The material facts may be briefly stated, as follows:

Respondents Darwin Pacot, Robert Parohinog, David Bisnar, Marlon Domingo, Rhoel Lescano and Jonathan Cagabcab were earlier hired by petitioner JAKA Foods Processing Corporation (JAKA, for short) until the latter terminated their employment on August 29, 1997 because the corporation was “in dire financial straits”.  It is not disputed, however, that the termination was effected without JAKA complying with the requirement under Article 283 of the Labor Code regarding the service of a written notice upon the employees and the Department of Labor and Employment at least one (1) month before the intended date of termination.

In time, respondents separately filed with the regional Arbitration Branch of the National Labor Relations Commission (NLRC) complaints for illegal dismissal, underpayment of wages and nonpayment of service incentive leave and 13th month pay against JAKA and its HRD Manager, Rosana Castelo.

After due proceedings, the Labor Arbiter rendered a decision[3] declaring the termination illegal and ordering JAKA and its HRD Manager to reinstate respondents with full backwages, and separation pay if reinstatement is not possible.  More specifically the decision dispositively reads:

WHEREFORE, judgment is hereby rendered declaring as illegal the termination of complainants and ordering respondents to reinstate them to their positions with full backwages which as of July 30, 1998 have already amounted to P339,768.00.  Respondents are also ordered to pay complainants the amount of P2,775.00 representing the unpaid service incentive leave pay of Parohinog, Lescano and Cagabcab an the amount of P19,239.96 as payment for 1997 13th month pay as alluded in the above computation.

If complainants could not be reinstated, respondents are ordered to pay them separation pay equivalent to one month salary for very (sic) year of service.

SO ORDERED.

Therefrom, JAKA went on appeal to the NLRC, which, in a decision dated August 30, 1999,[4] affirmed in toto that of the Labor Arbiter.

JAKA filed a motion for reconsideration.  Acting thereon, the NLRC came out with another decision dated January 28, 2000,[5] this time modifying its earlier decision, thus:

WHEREFORE, premises considered, the instant motion for reconsideration is hereby GRANTED and the challenged decision of this Commission [dated] 30 August 1999 and the decision of the Labor Arbiter xxx are hereby modified by reversing an setting aside the awards of backwages, service incentive leave pay.  Each of the complainants-appellees shall be entitled to a separation pay equivalent to one month.  In addition, respondents-appellants is (sic) ordered to pay each of the complainants-appellees the sum of P2,000.00 as indemnification for its failure to observe due process in effecting the retrenchment.

SO ORDERED.

Their motion for reconsideration having been denied by the NLRC in its resolution of April 28, 2000,[6] respondents went to the Court of Appeals via a petition for certiorari, thereat docketed as CA-G.R. SP No. 59847.

As stated at the outset hereof, the Court of Appeals, in a decision dated November 16, 2000, applying the doctrine laid down by this Court in Serrano vs.
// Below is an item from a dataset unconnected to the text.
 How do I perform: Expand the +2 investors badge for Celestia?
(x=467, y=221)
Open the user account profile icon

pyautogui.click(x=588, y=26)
NLRC,[7] reversed and set aside the NLRC’s decision of January 28, 2000, thus:

WHEREFORE, the decision dated January 28, 2000 of the National Labor Relations Commission is REVERSED and SET ASIDE and another one entered ordering respondent JAKA Foods Processing Corporation to pay petitioners separation pay equivalent to one (1) month salary, the proportionate 13th month pay and, in addition, full backwages from the time their employment was terminated on August 29, 1997 up to the time the Decision herein becomes final.

SO ORDERED.

This time, JAKA moved for a reconsideration but its motion was denied by the appellate court in its resolution of January 8, 2002.

Hence, JAKA’s present recourse, submitting, for our consideration, the following issues:

“I.      WHETHER OR NOT THE COURT OF APPEALS CORRECTLY AWARDED ‘FULL BACKWAGES’ TO RESPONDENTS.

II.       WHETHER OR NOT THE ASSAILED DECISION CORRECTLY AWARDED SEPARATION PAY TO RESPONDENTS”.

As we see it, there is only one question that requires resolution, i.e. what are the legal implications of a situation where an employee is dismissed for cause but such dismissal was effected without the employer’s compliance with the notice requirement under the Labor Code.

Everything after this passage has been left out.